The index tracks food price data from 44 supermarkets and 30 butcheries, mostly in the townships of Johannesburg, Durban, Cape Town, Pietermaritzburg and Springbok.
In the last eight months, which is from September 2020 to April, the average cost of the household food basket was up by 8.9 percent or R342.59.
In September the average cost of the household food basket was R3 856.34.
The data also noted that all household food baskets in the cities surveyed showed a month-on-month increase and April was the most expensive month.
“All household food baskets in April are at the highest level since September 2020 and 36 out of 44 foods in the average household food basket went up. The increases were across the board and core staple foods, vegetables and meats went up. The monthly spike in April is the highest we have ever seen,” the index showed.
However, the food price data in April was collected before the latest fuel price hike, which came into effect on April 7, and before the new electricity tariff of 15.63 percent increase.

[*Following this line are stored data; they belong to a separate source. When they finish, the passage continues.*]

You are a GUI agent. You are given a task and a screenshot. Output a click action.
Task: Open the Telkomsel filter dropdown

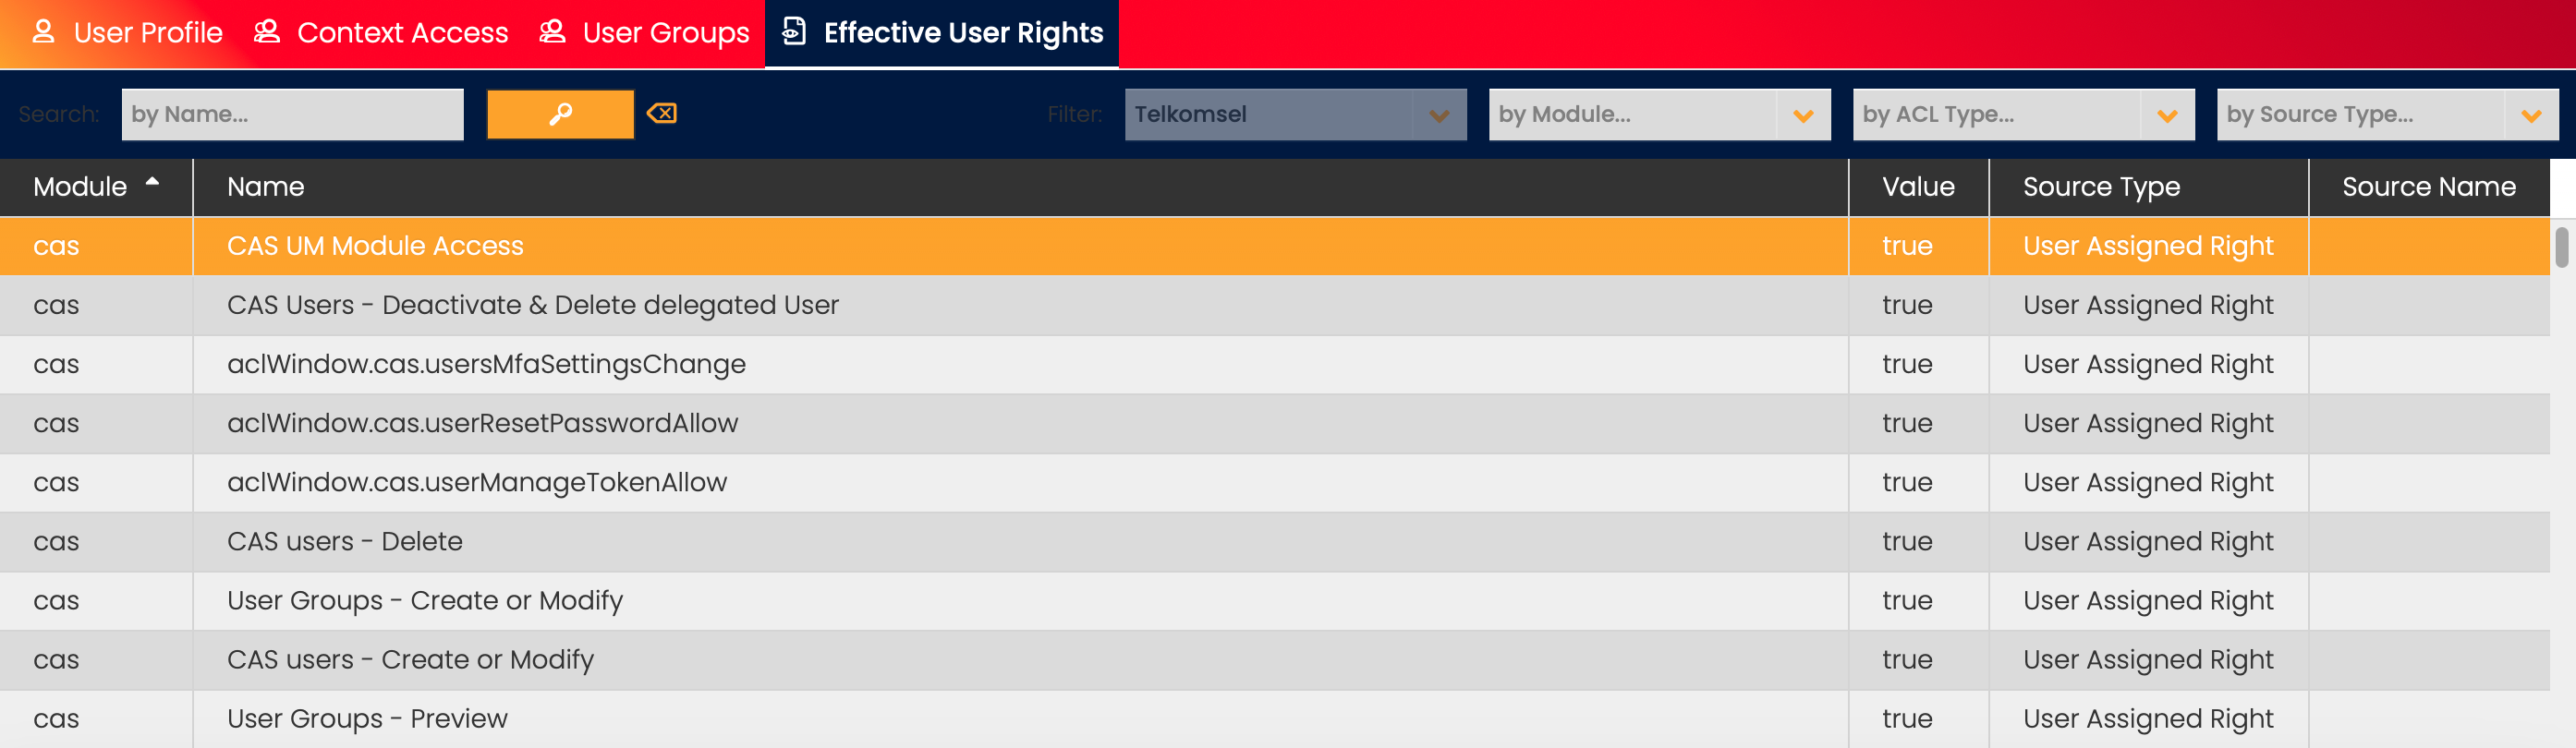[1438, 115]
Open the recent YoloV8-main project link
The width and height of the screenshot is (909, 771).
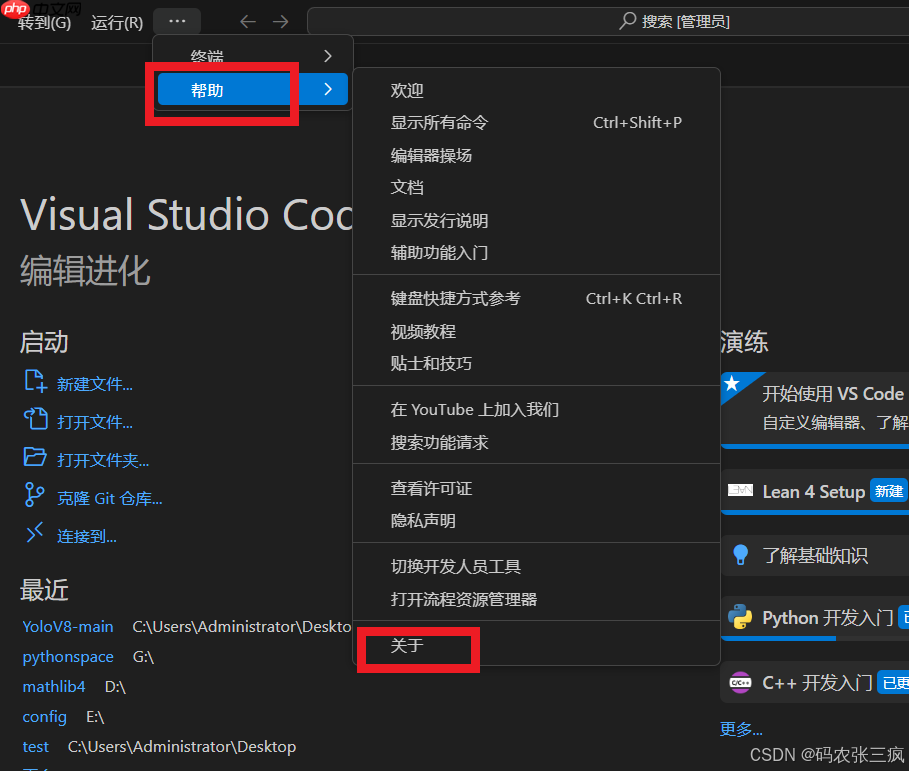[67, 626]
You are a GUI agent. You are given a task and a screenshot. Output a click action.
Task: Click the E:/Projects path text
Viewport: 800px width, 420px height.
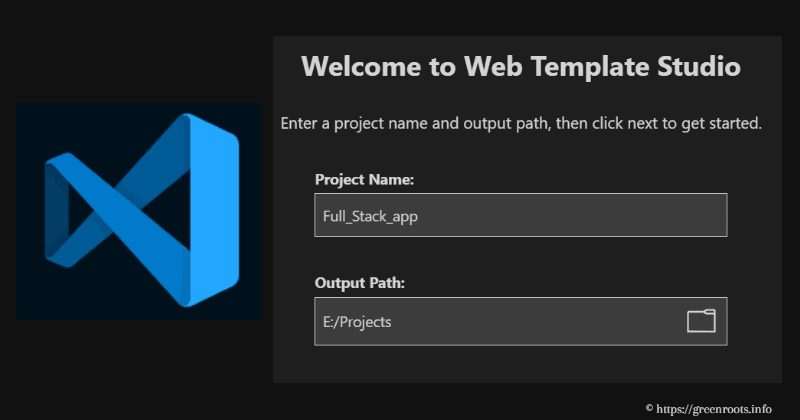point(357,322)
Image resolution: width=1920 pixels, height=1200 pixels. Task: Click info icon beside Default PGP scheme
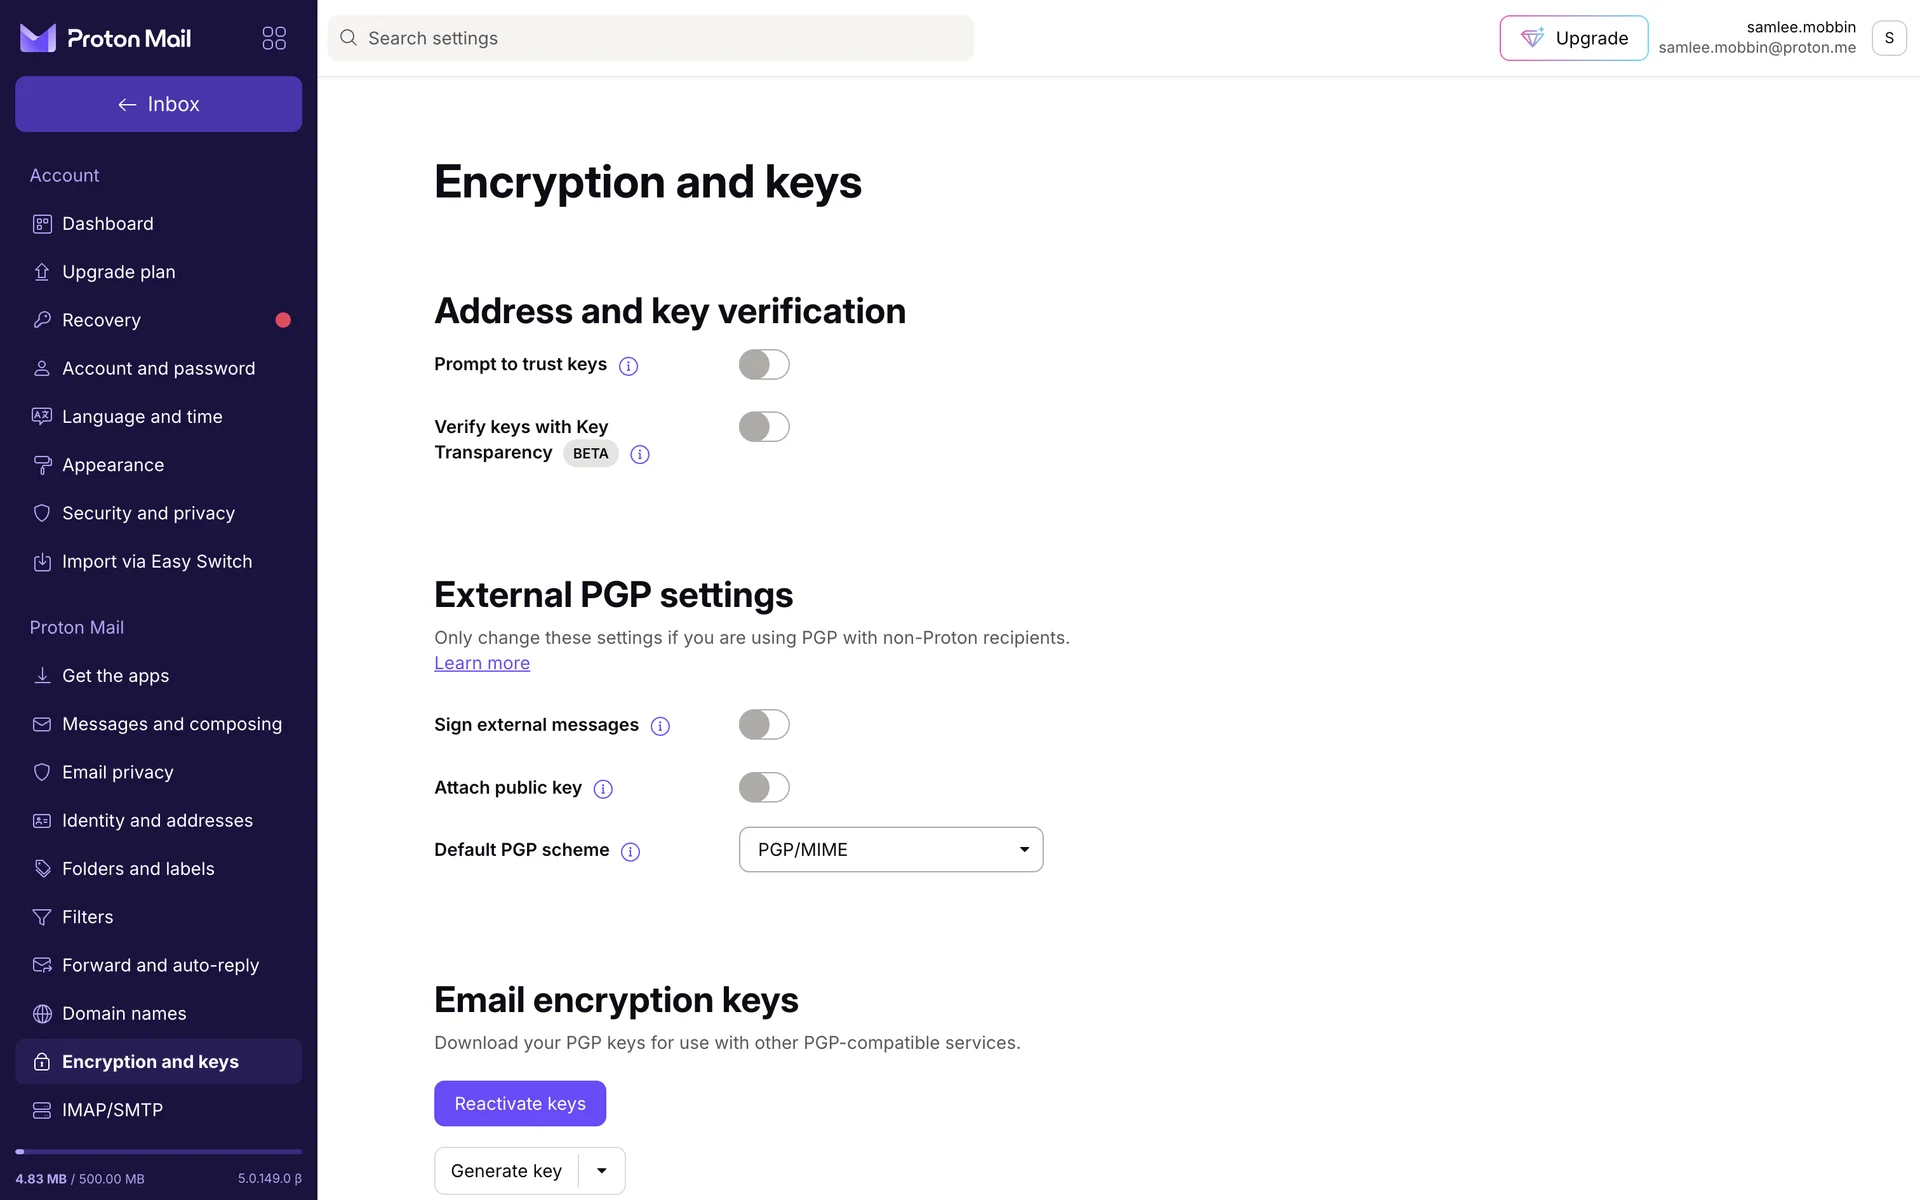click(x=630, y=852)
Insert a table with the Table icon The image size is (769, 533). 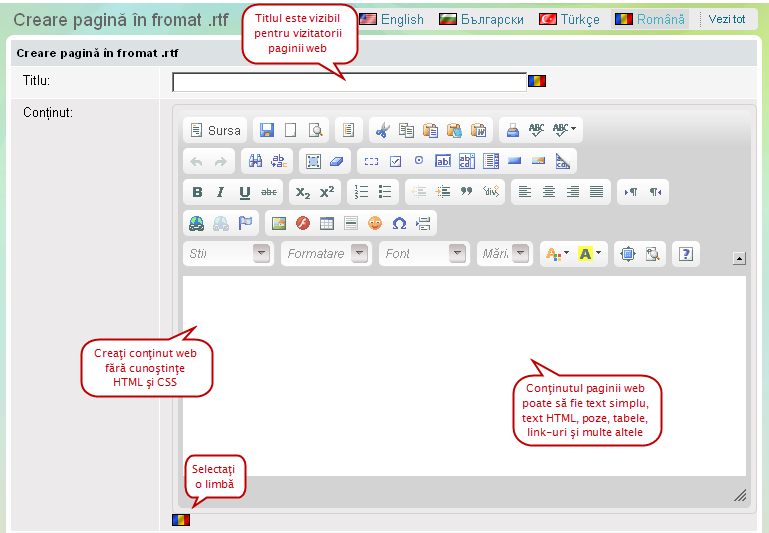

“Fuel prices and electricity prices run through the entire economy and the food value chains. The full impact of these increases has yet to come through. Based on the current upward trend in food prices, we predict that with the increases in fuel and electricity, that food prices will increase beyond 10 percent for the 2021 term,” the report said.
Meanwhile a Pietermaritzburg NGO, Economic Justice Dignity, said the Covid-19 outbreak had contributed to the surge in food prices.
Its research showed that the price of a household food basket increased by 8.2 percent from March 2 to June 3 last year, at the height of the pandemic.
In a separate report released earlier this week, research by TransUnion found the number of South African consumers in households whose income was currently negatively impacted by the Covid-19 pandemic had dropped 20 percentage points since the week of November 30.
However, the study also revealed that nearly nine out of 10 of these financially impacted consumers remained concerned about their ability to pay their bills and loans.
TransUnion South Africa’s head of financial services, Andries Zietsman, said the ongoing Consumer Pulse study which aimed to better understand the financial impact of Covid-19 on consumers, showed that 62 percent of consumers reported in March 2021 that their household income was currently negatively impacted by the Covid-19 pandemic.
“That is compared to 82 percent of the week of November 30. This was largely due to the South Africa economy showing signs of increased activity after emerging from the second Covid-19 wave in February,” Zietsman said.
However, he added that only 3 percent of surveyed households indicated that their finances had fully recovered from the negative impact of the pandemic and 51 percent said they have not yet recovered.